L'intestino necrotico deve essere infatti asportato, considerando tuttavia che la priorità è quella di preservare quanto più intestino possibile. Inoltre, l'anastomosi intestinale (il raccordo tra due segmenti di intestino) si può effettuare solo su un tratto di intestino sano, mentre nei casi di asportazione di intestino con un pregresso danno vascolare, è preferibile eseguire una stomia, cioè un intervento chirurgico con il quale si mette in comunicazione l'intestino con l'esterno attraverso un'apertura creata sulla parete addominale. L’asportazione dell'intero intestino tenue richiede una nutrizione parenterale, cioè la somministrazione di nutrienti direttamente nel sangue attraverso un vaso venoso, tramite l'utilizzo di un catetere vascolare da tenere per tutta la vita oppure di un successivo trapianto intestinale.
L’appendicectomia, o asportazione dell’appendice, viene eseguita durante l'operazione di malrotazione per 2 motivi:
- Il normale posizionamento anatomico dell'appendice, in basso e a destra, risulta modificato quando il cieco viene posizionato nel quadrante superiore sinistro, rendendo difficile l'eventuale diagnosi di appendicite in futuro;
- L’asportazione delle bande peritoneali provoca a volte danni ai vasi appendicolari.
L'approccio laparoscopico (intervento tramite endoscopio senza apertura della cavità addominale) per la correzione della malrotazione è possibile, ma sono ancora pochi i dati sull'esito a lungo termine.
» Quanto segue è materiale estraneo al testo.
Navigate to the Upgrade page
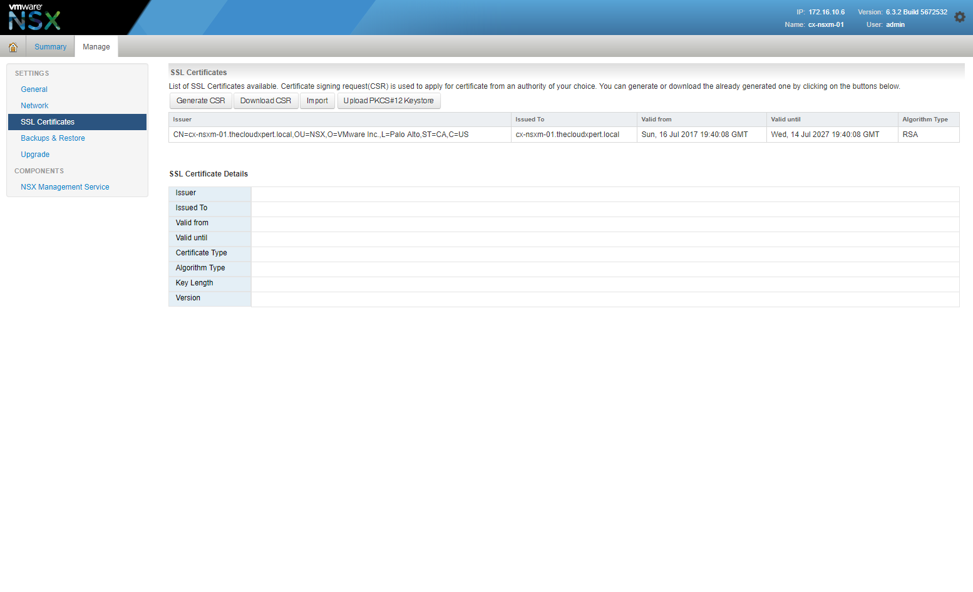This screenshot has height=592, width=973. [x=35, y=155]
La laparoscopia è deficitaria per un adeguato allargamento del mesentere, se paragonata alla chirurgia a cielo aperto; inoltre è una tecnica riservata ai soli pazienti clinicamente stabili.
Il decorso postoperatorio dipende dalla presenza o meno – e dall’entità - della ischemia o necrosi intestinale, dalla quantità d'intestino eventualmente asportato e dall'età del paziente. I pazienti senza necrosi intestinale avranno una rapida ripresa delle condizioni generali e della funzione intestinale, con dimissione prevista dopo qualche giorno dall'intervento chirurgico. All'estremo opposto vi sono situazioni caratterizzate da importante necrosi intestinale, shock e sepsi: in questi casi il ricovero si allunga per la più complessa gestione del periodo postoperatorio, la necessità di somministrazione di liquidi endovena, il reintegro dei sali, la correzione dello shock e della sepsi, l’antibioticoterapia e la nutrizione parenterale. La dimissione sarà rimandata, fino alla stabilizzazione del paziente e alla ripresa delle funzioni intestinali, per garantire la completa assunzione degli alimenti per bocca.
Nei casi in cui si sia resa necessaria l’asportazione di gran parte dell'intestino, tale da determinare una insufficienza intestinale, o sindrome dell'intestino corto, è necessario avviare un percorso riabilitativo a lungo termine, per controllare la crescita e supportare la nutrizione, in quanto i pazienti sono ad alto rischio di insufficiente alimentazione e scarsa crescita.
In questi casi l'assistenza ambulatoriale deve essere individualizzata, in base al decorso operatorio e postoperatorio di ciascun paziente.